Reproduce exactly the run of lines that begins with the one containing "Click the 'Is the vector x unique?' label" and ends with the last line of the records, omitting pictures.

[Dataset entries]
○ ○ ○

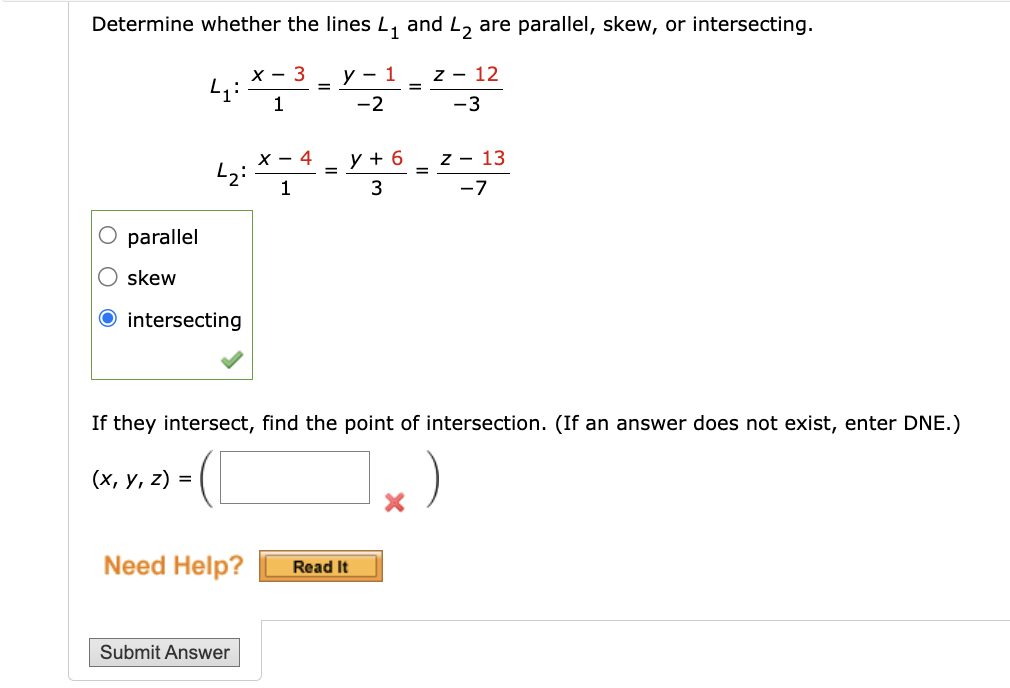1010x688 pixels.
Task: Click the red X error icon
Action: tap(393, 504)
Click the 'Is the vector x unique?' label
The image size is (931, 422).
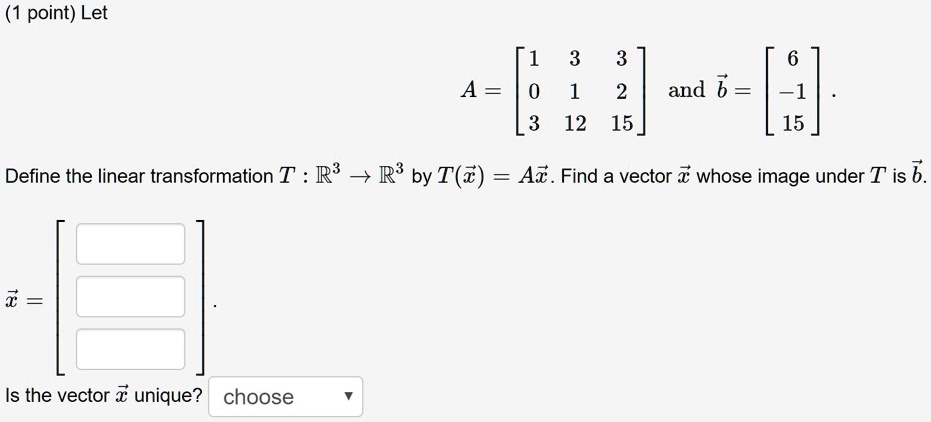pos(103,395)
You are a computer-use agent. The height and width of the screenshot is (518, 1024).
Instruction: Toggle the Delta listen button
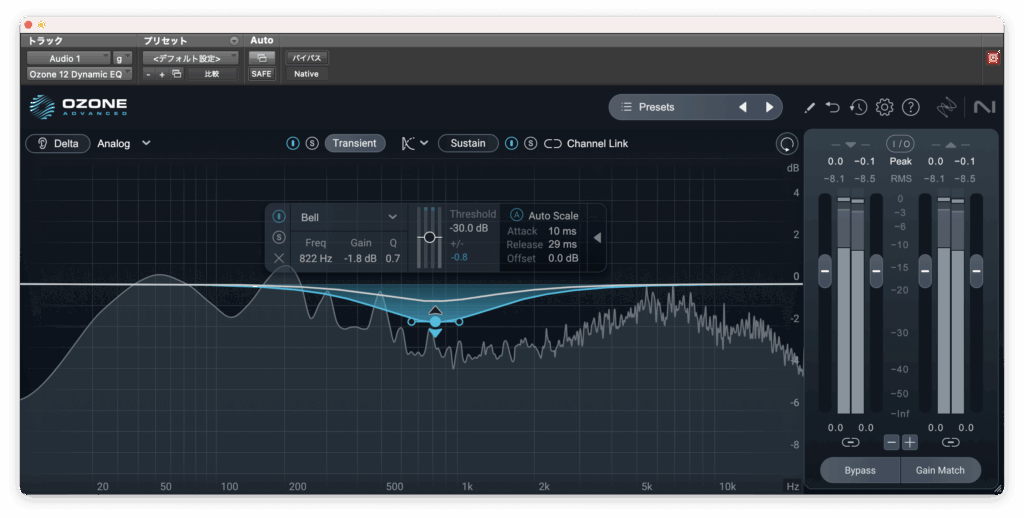coord(57,143)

○ ○ ○

| Answer to this problem |
Click the 'Is the vector x unique?' label
The image size is (931, 422).
pos(103,395)
You are a computer-use agent. The height and width of the screenshot is (518, 1024).
Instruction: Toggle the Delta listen button
coord(57,143)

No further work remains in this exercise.